___ Data under study
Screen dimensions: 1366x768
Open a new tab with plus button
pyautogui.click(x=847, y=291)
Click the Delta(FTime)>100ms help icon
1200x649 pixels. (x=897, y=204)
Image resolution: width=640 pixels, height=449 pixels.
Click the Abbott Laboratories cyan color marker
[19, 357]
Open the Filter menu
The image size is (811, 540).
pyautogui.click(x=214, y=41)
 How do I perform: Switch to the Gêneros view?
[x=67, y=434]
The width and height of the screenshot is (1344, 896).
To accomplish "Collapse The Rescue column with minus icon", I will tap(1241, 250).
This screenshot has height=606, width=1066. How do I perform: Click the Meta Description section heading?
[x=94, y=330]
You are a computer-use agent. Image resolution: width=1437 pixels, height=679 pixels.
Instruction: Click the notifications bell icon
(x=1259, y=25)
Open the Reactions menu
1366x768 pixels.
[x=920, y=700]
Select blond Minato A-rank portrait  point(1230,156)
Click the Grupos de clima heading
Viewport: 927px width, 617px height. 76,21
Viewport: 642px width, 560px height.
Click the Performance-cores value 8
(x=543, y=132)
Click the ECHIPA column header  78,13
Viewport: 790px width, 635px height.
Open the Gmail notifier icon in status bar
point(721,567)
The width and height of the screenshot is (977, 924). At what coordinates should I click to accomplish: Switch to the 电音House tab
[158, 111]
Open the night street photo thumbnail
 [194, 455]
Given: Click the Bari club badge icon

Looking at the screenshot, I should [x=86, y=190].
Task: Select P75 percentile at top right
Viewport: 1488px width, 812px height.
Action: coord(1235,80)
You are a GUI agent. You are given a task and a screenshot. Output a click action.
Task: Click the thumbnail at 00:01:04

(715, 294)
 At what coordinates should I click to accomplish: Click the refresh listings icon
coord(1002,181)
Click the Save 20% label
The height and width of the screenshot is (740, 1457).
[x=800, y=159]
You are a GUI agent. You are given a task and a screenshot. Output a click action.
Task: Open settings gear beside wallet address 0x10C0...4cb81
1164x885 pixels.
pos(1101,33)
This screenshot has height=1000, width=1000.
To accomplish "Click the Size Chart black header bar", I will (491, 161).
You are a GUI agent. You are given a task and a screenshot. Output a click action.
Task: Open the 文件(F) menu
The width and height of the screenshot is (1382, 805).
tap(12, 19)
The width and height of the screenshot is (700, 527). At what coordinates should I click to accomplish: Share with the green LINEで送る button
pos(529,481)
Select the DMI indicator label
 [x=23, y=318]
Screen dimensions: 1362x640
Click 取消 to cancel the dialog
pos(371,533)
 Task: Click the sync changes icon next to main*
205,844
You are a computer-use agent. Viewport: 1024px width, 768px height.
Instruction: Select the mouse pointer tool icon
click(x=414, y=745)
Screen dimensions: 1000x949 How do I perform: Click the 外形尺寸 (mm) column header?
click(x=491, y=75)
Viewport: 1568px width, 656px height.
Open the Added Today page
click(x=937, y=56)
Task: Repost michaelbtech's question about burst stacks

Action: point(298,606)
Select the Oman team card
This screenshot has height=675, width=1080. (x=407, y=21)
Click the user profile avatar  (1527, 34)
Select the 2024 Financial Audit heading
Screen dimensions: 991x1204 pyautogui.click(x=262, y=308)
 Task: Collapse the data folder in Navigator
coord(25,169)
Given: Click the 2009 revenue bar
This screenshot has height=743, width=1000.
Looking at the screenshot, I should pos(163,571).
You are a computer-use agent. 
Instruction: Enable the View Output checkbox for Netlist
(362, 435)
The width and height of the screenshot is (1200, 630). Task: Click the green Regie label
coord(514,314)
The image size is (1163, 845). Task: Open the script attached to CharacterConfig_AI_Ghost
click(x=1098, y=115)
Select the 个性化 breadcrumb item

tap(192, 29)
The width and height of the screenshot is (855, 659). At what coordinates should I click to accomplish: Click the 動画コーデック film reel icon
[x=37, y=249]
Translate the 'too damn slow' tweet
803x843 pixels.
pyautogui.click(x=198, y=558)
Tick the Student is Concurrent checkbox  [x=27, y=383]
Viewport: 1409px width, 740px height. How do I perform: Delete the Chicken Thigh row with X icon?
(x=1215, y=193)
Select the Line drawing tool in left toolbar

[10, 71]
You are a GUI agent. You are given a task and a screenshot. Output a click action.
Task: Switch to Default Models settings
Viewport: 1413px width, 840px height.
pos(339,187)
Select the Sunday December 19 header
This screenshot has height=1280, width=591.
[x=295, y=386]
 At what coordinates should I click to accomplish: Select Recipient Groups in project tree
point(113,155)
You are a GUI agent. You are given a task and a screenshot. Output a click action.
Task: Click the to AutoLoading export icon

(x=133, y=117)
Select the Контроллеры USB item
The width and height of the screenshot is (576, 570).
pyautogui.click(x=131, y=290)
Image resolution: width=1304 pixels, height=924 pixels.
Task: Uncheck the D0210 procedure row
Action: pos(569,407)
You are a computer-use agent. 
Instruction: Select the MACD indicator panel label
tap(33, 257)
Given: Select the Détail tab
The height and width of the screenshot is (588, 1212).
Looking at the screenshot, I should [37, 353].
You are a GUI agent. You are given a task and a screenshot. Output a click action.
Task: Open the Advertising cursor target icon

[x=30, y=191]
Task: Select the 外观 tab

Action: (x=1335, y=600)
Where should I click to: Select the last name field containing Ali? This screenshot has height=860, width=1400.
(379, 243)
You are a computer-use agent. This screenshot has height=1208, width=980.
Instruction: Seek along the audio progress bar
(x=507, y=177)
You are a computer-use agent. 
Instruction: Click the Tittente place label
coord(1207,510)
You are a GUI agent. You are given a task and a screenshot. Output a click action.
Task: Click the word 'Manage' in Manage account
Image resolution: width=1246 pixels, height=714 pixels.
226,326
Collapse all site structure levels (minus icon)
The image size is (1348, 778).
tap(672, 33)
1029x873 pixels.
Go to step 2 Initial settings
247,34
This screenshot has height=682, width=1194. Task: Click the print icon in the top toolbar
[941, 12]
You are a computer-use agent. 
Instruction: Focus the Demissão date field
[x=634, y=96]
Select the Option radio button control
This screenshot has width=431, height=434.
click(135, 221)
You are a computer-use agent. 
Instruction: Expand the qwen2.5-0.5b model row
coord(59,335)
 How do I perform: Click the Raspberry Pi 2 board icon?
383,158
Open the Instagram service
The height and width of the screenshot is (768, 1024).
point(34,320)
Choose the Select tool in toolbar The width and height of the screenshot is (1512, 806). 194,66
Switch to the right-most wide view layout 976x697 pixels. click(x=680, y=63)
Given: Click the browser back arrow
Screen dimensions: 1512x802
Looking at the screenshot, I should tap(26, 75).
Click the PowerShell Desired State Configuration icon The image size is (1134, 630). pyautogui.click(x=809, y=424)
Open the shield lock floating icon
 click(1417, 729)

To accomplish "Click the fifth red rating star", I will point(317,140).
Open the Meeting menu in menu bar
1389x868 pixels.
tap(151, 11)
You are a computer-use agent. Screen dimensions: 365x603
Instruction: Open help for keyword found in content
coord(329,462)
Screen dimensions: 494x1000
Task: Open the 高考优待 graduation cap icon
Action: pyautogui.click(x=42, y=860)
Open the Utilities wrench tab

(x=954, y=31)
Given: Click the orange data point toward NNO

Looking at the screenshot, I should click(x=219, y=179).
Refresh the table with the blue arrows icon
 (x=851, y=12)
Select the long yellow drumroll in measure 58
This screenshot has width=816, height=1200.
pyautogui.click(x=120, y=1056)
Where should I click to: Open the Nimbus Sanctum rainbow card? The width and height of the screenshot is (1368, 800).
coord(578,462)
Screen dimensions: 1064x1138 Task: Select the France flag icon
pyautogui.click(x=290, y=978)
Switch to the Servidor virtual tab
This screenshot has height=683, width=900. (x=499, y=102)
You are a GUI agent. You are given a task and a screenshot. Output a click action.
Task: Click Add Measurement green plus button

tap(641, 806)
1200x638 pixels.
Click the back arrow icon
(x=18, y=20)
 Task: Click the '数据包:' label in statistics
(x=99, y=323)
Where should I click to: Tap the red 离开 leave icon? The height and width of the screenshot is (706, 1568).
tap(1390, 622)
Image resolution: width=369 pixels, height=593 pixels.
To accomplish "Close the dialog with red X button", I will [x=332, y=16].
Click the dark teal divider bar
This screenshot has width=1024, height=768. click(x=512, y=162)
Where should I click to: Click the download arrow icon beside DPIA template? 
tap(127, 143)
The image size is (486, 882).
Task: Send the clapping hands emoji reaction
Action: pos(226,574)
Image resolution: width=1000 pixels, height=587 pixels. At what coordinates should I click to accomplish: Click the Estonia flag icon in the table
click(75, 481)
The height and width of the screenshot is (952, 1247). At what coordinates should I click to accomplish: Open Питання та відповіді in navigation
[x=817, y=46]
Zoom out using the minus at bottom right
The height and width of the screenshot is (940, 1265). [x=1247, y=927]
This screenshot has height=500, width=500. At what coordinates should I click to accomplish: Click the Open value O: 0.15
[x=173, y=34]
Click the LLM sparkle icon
______
§ **Work to complete**: Once you reach the line containing "Click the ECHIPA", include it and stop; until then, reproduce each line of the listing from its start exactly.

§ **Output below**:
Screen dimensions: 1366x768
Open a new tab with plus button
pyautogui.click(x=847, y=291)
Click the Delta(FTime)>100ms help icon
1200x649 pixels. (x=897, y=204)
Image resolution: width=640 pixels, height=449 pixels.
Click the Abbott Laboratories cyan color marker
[19, 357]
Open the Filter menu
The image size is (811, 540).
pyautogui.click(x=214, y=41)
 How do I perform: Switch to the Gêneros view?
[x=67, y=434]
The width and height of the screenshot is (1344, 896).
To accomplish "Collapse The Rescue column with minus icon", I will tap(1241, 250).
This screenshot has height=606, width=1066. How do I perform: Click the Meta Description section heading?
[x=94, y=330]
You are a computer-use agent. Image resolution: width=1437 pixels, height=679 pixels.
Instruction: Click the notifications bell icon
(x=1259, y=25)
Open the Reactions menu
1366x768 pixels.
[x=920, y=700]
Select blond Minato A-rank portrait  point(1230,156)
Click the Grupos de clima heading
Viewport: 927px width, 617px height. 76,21
Viewport: 642px width, 560px height.
Click the Performance-cores value 8
(x=543, y=132)
Click the ECHIPA column header  78,13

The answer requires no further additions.